The state and local lobbying expenditure reports are vague, but they do broadly categorize spending enough to allow taxpayers some insight into how their money was spent. Since 1999, for example, the cities and counties have spent $36,150 on gifts and entertainment related to lobbying, not including the spending on hotel stays or restaurant meals totaling $1,106,442. North Las Vegas logged $1,879 just on entertainment and gifts, Henderson spent $4,239 in the same category, and the Las Vegas Metropolitan Police Department had the largest one-year expenditure on entertainment and gifts in the last decade at $9,219 in 2001.
In terms of lobbying the federal government, so far in 2008 alone state and local governments have spent at least $4,992,000. The largest expenditures have been by the Nevada System of Higher Education (at least $1.2 million in combined expenses), the Office of the Clark County Manager ($566,000), and the Las Vegas Convention and Visitors Authority ($270,000). Interestingly, the LVCVA spent more on lobbying than did the City of Las Vegas ($240,000).
So what do taxpayers get for their money that is spent on lobbying? If the goal of these expenditures is to get federal pork-barrel projects allocated to the state, then Nevada taxpayers are definitely not getting their money's worth. The state ranks 49th in receipt of federal aid to state and local governments per capita and 50th in federal spending per capita. Further, for each dollar that Nevadans send to Washington, D.C., the federal government returns only 73 cents in services.
While lobbying today, in the aftermath of various scandals, is in widespread disrepute, the fact remains that Americans have a constitutional right to petition the government. Yet government-to-government lobbying is a different creature entirely and one in need of full transparency. That means: not only the amount of money spent on lobbying must be disclosed, but also the details on how that money was spent.

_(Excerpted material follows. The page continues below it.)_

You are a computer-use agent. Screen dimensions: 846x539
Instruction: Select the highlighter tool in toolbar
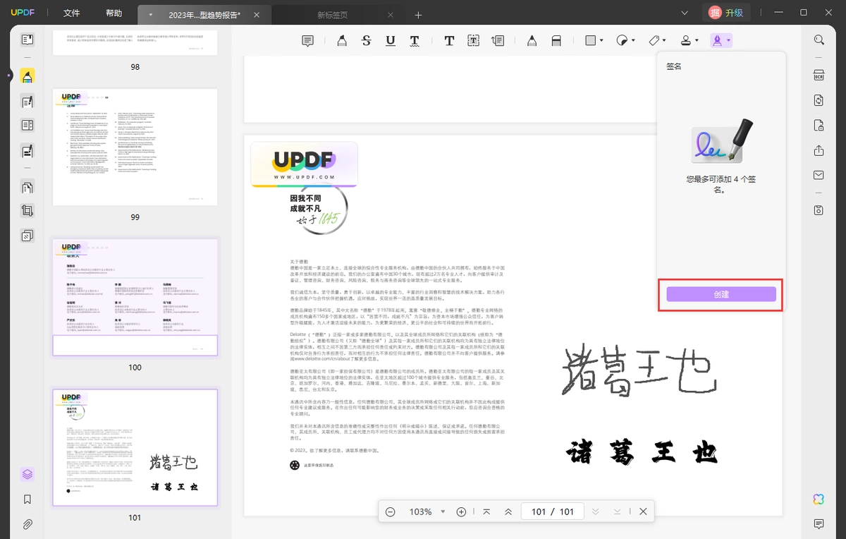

Thus, a circumspect and responsible Nevada Legislature would, at its first new opportunity, pass legislation mandating that state and local governments keep detailed, line-item records of their lobbying expenses and make those records available on the Web. Further, record-keeping thresholds should be lowered so that all lobbying expenditures are transparent to the public.
Especially in a time when Nevada's economy is deteriorating and taxpayers are facing dramatically higher living costs, fiscal reforms of numerous kinds should be high on lawmakers' agenda. Reform of intergovernmental lobbying may not be a cure-all, but it can ease some economic difficulty for taxpayers. Reform will also bring a higher level of transparency that is desperately needed in Nevada's state and local governments.
Louis Dezseran is fiscal policy analyst at the Nevada Policy Research Institute.